[[ Dataset extract, beginning ]]
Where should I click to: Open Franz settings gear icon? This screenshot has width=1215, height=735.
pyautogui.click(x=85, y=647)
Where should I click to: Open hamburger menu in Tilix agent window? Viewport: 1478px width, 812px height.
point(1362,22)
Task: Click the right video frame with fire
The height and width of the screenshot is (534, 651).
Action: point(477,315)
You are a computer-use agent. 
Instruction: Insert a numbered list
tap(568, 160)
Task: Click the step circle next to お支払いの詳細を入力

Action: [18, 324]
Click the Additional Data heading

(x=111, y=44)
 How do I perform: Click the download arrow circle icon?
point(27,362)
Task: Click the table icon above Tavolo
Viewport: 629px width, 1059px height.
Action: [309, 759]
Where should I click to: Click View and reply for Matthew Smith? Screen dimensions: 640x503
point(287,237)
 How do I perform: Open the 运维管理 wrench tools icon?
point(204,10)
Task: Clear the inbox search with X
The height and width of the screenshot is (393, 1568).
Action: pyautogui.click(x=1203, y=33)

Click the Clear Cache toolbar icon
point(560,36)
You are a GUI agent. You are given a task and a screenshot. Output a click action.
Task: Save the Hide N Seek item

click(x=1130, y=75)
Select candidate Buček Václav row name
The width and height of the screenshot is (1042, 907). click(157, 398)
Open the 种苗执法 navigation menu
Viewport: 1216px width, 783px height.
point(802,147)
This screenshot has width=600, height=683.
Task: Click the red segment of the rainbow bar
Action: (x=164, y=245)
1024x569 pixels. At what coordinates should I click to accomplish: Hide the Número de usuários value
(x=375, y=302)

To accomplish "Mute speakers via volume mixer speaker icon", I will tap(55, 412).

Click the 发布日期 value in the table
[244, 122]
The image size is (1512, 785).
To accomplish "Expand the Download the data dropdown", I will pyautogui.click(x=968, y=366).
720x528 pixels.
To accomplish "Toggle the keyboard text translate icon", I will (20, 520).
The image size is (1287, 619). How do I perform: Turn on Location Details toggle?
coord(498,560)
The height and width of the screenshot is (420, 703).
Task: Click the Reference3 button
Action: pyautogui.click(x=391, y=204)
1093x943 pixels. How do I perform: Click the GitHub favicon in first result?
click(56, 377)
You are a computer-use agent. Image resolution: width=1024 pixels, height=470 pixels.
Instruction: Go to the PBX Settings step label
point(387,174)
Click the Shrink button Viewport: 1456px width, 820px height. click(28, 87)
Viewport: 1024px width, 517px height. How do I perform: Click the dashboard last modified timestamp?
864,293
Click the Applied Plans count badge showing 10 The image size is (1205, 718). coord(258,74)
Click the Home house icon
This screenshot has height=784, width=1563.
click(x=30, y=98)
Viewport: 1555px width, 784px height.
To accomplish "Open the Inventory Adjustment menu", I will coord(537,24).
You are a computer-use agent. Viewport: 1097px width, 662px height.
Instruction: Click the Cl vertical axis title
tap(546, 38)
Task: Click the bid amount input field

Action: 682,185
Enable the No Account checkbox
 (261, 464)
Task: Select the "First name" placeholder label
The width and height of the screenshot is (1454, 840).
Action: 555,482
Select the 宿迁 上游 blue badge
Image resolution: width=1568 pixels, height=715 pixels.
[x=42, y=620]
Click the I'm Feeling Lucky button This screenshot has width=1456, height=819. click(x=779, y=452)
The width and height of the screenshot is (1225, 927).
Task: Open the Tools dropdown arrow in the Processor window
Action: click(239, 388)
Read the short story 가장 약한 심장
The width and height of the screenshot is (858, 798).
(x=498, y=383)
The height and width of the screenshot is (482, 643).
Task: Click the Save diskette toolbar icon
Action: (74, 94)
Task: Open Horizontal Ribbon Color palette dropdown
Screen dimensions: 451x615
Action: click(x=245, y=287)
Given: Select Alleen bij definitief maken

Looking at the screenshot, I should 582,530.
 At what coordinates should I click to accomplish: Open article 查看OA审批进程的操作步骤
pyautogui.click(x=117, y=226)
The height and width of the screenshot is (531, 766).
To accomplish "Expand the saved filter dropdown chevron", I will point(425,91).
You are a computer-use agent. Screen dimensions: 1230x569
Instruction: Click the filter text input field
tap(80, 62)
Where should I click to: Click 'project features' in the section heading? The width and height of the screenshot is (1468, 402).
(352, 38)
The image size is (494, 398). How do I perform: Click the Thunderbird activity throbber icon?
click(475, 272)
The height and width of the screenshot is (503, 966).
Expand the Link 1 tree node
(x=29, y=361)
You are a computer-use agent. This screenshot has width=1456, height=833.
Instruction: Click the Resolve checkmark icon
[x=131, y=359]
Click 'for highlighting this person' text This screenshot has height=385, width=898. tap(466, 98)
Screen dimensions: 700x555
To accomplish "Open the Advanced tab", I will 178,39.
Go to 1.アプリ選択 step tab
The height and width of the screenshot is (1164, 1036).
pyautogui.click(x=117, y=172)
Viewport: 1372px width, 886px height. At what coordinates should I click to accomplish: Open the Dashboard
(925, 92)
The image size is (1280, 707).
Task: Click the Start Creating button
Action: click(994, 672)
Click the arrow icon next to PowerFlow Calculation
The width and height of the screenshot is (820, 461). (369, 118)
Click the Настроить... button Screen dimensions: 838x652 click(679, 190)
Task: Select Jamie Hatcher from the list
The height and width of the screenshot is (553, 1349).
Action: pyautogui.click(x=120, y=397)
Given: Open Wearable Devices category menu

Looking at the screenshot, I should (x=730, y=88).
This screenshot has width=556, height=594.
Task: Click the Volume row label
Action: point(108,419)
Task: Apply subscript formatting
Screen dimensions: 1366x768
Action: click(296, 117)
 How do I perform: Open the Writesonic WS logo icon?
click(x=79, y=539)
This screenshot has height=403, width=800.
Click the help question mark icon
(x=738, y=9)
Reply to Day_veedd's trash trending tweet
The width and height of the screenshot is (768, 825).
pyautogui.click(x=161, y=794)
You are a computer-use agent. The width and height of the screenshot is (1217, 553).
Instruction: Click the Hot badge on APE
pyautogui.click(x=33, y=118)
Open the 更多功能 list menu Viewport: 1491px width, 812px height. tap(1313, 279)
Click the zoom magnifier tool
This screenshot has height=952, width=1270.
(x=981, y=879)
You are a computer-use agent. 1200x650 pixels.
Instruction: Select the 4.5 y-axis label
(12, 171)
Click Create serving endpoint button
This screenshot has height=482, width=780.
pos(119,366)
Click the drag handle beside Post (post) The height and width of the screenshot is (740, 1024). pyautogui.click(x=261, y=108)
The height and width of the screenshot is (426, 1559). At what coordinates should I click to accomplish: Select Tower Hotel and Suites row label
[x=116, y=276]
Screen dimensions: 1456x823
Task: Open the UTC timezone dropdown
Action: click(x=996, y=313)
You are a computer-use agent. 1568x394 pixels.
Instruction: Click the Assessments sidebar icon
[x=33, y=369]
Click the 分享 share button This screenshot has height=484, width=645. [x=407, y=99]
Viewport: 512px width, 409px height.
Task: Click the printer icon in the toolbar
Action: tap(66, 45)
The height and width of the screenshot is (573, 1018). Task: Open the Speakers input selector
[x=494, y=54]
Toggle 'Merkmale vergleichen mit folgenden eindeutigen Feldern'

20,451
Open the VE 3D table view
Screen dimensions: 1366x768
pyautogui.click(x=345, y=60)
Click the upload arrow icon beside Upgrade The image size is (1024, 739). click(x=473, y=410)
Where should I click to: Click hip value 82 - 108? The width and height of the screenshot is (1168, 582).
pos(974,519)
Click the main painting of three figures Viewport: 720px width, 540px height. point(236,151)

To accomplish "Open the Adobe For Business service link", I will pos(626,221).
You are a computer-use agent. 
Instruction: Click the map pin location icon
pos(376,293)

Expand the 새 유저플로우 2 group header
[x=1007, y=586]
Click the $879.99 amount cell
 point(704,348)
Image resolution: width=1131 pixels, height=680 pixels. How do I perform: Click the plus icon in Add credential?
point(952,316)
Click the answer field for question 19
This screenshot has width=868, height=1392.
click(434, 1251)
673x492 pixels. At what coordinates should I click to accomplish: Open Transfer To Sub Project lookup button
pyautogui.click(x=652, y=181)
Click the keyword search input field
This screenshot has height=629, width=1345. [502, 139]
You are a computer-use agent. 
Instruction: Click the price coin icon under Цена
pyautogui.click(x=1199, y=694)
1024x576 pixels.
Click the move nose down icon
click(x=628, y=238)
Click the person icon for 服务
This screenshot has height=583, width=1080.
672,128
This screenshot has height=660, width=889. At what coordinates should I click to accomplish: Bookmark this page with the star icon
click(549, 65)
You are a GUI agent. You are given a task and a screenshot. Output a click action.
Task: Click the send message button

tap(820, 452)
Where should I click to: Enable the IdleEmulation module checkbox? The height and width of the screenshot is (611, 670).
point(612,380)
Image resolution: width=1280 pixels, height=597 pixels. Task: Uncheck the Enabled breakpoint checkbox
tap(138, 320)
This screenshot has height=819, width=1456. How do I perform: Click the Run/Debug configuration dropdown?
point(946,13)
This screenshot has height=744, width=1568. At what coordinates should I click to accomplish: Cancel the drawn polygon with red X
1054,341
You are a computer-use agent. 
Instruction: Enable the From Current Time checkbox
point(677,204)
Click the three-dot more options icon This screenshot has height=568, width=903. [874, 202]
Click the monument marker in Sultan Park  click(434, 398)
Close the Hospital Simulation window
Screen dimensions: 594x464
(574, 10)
[[ Dataset extract, end ]]
» **Work instruction**:
Every line of the listing that includes the word "person" must be copied.

» **Answer to this task**:
Click 'for highlighting this person' text This screenshot has height=385, width=898. tap(466, 98)
Click the person icon for 服务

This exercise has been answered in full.